Seus níveis de fracasso são diferentes, mas todos têm um ponto em comum: a corrupção, declarou Yau a VOA Mandarim em uma entrevista recente.
“Todos esses projetos ilustram a debilidade da BRI, que é a corrupção maciça, e isso decorre da abordagem da China de trabalhar apenas com as elites locais”, disse Yau.
Segundo Yau, as elites do Cazaquistão desviaram milhões de dólares por meio de tarifas alfandegárias ocultas sobre as importações chinesas através da fronteira de Khorgos. O porto de Hambantota foi favorecido pelas elites do Sri Lanka apoiadas pela China, enquanto o projeto ferroviário financiado pela China na Malásia chegou a ser interrompido durante um escândalo de corrupção envolvendo o ex-primeiro-ministro Najib Razak.
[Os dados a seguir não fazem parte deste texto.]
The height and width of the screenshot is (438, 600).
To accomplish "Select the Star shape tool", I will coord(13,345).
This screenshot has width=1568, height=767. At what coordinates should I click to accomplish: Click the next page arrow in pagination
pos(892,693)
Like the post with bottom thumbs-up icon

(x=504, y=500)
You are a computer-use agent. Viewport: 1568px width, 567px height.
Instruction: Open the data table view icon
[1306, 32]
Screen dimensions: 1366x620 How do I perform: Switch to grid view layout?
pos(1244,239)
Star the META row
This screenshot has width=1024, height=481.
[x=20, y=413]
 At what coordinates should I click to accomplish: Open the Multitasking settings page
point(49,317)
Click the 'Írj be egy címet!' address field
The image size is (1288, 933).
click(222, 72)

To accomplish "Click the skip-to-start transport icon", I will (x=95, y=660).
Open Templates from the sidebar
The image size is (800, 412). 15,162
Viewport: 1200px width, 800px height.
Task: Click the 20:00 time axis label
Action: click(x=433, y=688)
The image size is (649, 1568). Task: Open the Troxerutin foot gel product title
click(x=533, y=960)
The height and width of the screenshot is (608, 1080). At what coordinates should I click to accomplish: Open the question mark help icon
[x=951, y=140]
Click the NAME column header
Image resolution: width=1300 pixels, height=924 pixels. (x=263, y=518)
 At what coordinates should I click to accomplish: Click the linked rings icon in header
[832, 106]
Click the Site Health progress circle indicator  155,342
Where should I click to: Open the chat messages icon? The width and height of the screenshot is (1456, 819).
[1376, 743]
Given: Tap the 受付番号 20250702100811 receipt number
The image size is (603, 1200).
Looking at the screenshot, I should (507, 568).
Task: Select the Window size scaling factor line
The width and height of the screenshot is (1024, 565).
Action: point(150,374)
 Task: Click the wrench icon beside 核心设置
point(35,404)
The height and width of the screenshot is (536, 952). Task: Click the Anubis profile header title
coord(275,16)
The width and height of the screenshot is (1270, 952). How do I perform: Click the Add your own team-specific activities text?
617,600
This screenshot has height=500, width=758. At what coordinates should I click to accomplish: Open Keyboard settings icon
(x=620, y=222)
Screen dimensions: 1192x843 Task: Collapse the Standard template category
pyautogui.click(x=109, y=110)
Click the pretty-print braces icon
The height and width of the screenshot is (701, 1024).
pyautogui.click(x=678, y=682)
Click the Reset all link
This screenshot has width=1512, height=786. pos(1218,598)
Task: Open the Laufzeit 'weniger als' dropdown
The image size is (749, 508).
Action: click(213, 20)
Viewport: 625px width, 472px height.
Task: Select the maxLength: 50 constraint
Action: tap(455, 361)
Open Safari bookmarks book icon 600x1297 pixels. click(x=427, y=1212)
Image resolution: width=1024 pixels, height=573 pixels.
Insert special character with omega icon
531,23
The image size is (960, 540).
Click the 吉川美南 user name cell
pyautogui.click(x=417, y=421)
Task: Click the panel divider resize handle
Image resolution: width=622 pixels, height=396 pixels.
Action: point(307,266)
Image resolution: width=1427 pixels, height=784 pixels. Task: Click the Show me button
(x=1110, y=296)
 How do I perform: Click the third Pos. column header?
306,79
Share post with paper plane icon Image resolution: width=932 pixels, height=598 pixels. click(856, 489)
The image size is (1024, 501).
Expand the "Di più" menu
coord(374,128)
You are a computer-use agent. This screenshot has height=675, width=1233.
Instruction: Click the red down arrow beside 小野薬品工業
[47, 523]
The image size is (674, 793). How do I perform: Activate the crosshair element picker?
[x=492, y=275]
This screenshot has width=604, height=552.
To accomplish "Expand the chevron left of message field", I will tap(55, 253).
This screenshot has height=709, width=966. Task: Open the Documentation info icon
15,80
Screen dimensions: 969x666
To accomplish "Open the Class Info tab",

De acordo com Yau, a China não fez nada para resolver as falhas de governança e coordenação de políticas que permitiram que as elites dos Estados clientes da BRI desviassem o dinheiro emprestado por Pequim, enquanto os contribuintes desses países ficaram com as dívidas.
Dívida chinesa
Alguns críticos ocidentais alertaram sobre o modelo de alocação de capital da BRI, com taxas de juros de empréstimo de até 7 a 10 por cento. Os países que não conseguem pagar os empréstimos correm o risco de ceder para a China o controle de infraestruturas, como os portos.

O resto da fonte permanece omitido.